Film Review: Hell on Wheels

By Jazmin Justo

“HELL ON WHEELS” premiered in East Village Cinemas as part of the 38th Asian American International Film Festival. This AMC special is one of the few shows in American mainstream television that centers a around the history of the Transcontinental Railroad and for a first, features the immigrant Chinese workers as an integral part of its construction, some as major characters in the series. This is also the first collaboration with AMC and the AAIFF festival, making this a very special screening featuring special guests Executive Producer and Showrunner John Wirth, and actors Bryon Mann, Tzi Ma and Angela Zhou.

The first episode introduces the audience to Cullen Bohannon (Anson Mount) a stockholder of the Central Pacific Railroad and surveyor who found a route to Utah. He returns to Truckee, California as the company is making its way to the Rocky Mountains. At first, it’s expected to be a typical Western until one of the businessmen Mr. Chang (Byron Mann) actually speaks to Cullen. One would be surprised considering that in other western movies, Asians aren’t given roles of high status let alone, a major character of high importance. In this case, Mr. Chang is the main workforce supplier and provider of goods for the railroad business in the series. During their small chat, the audience is also introduced to another group of alienated immigrants, the Scottish and Irish who were also a part of the railroad workforce. Although they are European, they were also discriminated during this time and were paid lower wages in contrast to the Americans leading the expedition but more than the average Chinese worker who were earning 15 cents per day.

Later in the episode, the audience is introduced to Tao (Tzi Ma) and Fong (Angela Zhou) who speak broken English but are able to translate orders to the other workers. During their work, Cullen becomes friends with Fong and is stunned to hear that they are being skimped out of their wages, a common phenomenon that occurs often with immigrant workers. When Cullen confronts Chang about this, he is black mailed and told to mind his own business.

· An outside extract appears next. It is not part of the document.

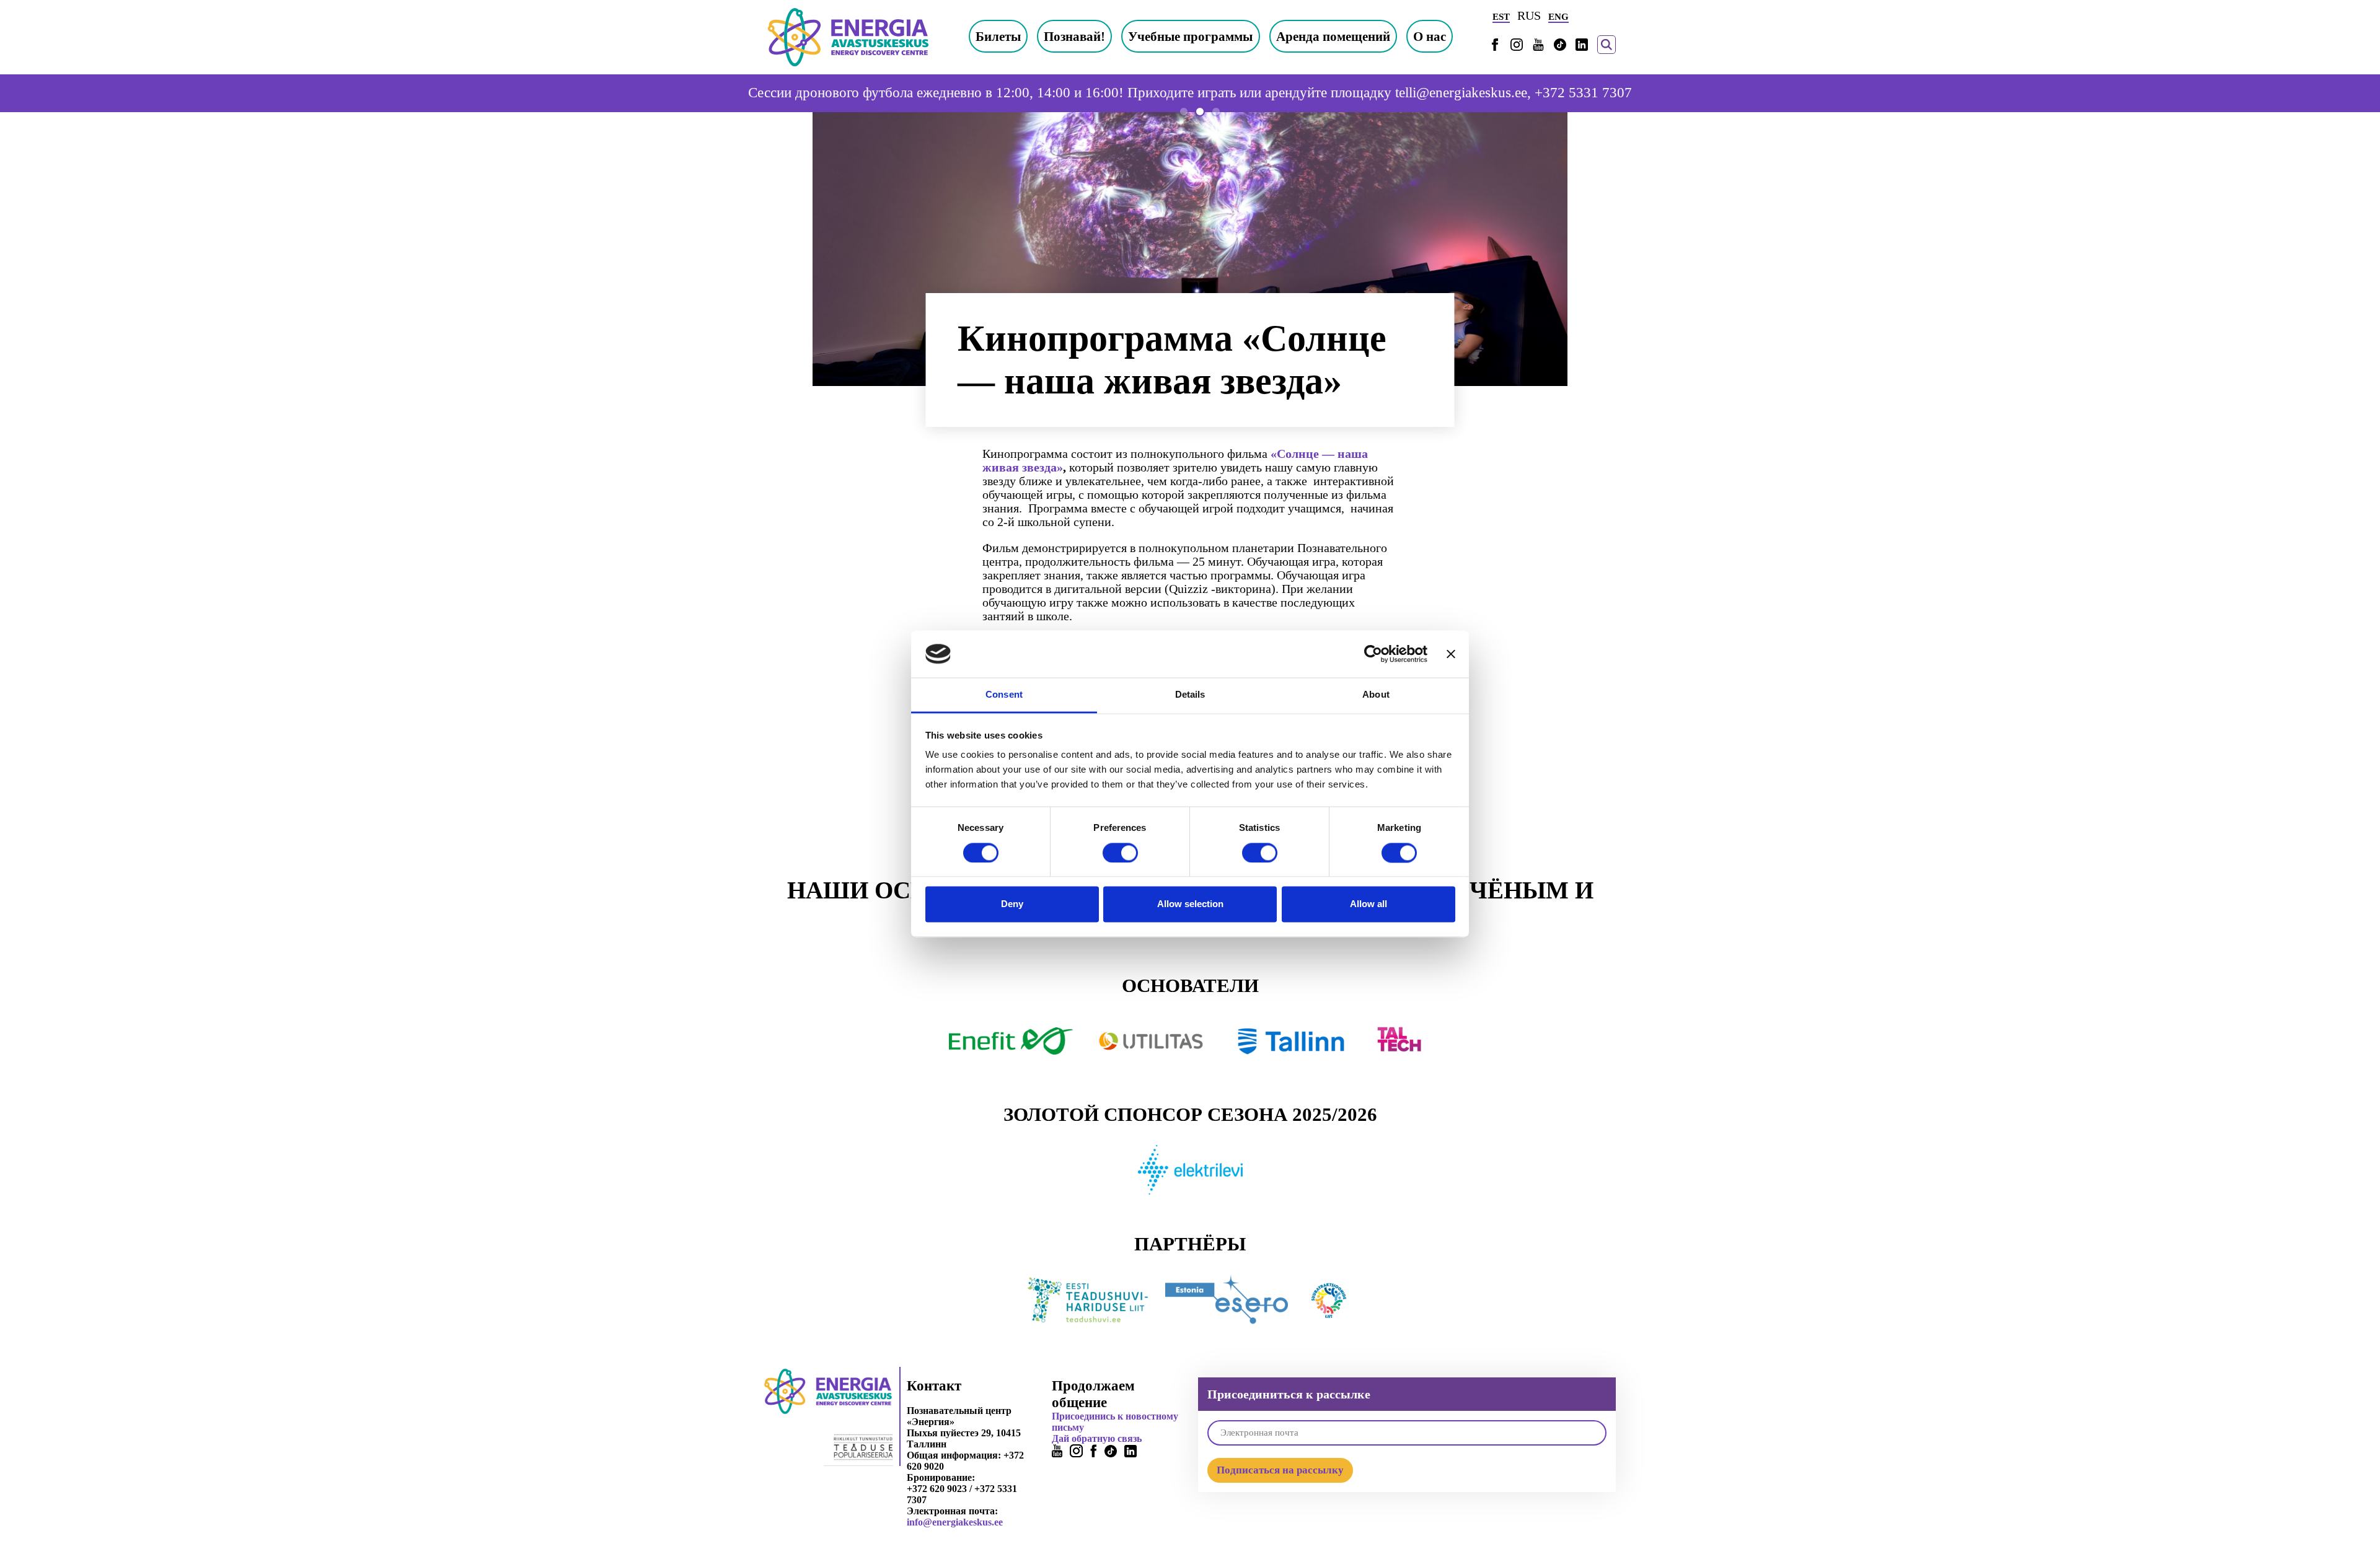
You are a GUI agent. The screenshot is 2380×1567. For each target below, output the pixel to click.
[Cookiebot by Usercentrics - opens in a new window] (1373, 653)
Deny (1012, 904)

Through these confrontations, the audience can sense the high stakes each man holds in the railroad business. The tension rises in the 3rd episode when the Irish workers decide to take matters into their own hands and attack Chang and his establishment. Clashes between the races and strikes were also a reality of that time, but how they actually occurred is part of the producer’s dramatization, hence the part that makes this a show and not a documentary.

Through the use of oral history from families who had a great-great grandparents from that era, China’s history of Guangdong, and America’s history of the 1860’s, AMC is able to produce a very realistic presentation of characters that could have possibly existed.

Unfortunately, because of the mass migration and lack of record keeping of the individual’s over time, it did take the producers a long time to be able to write the script and characters to make an accurate portrayal of this time period. Following the screening, Executive Producer and Showrunner, John Wirth, and actors Bryon Mann, Tzi Ma and Angela Zhou held a Q&A and took photos with the audience.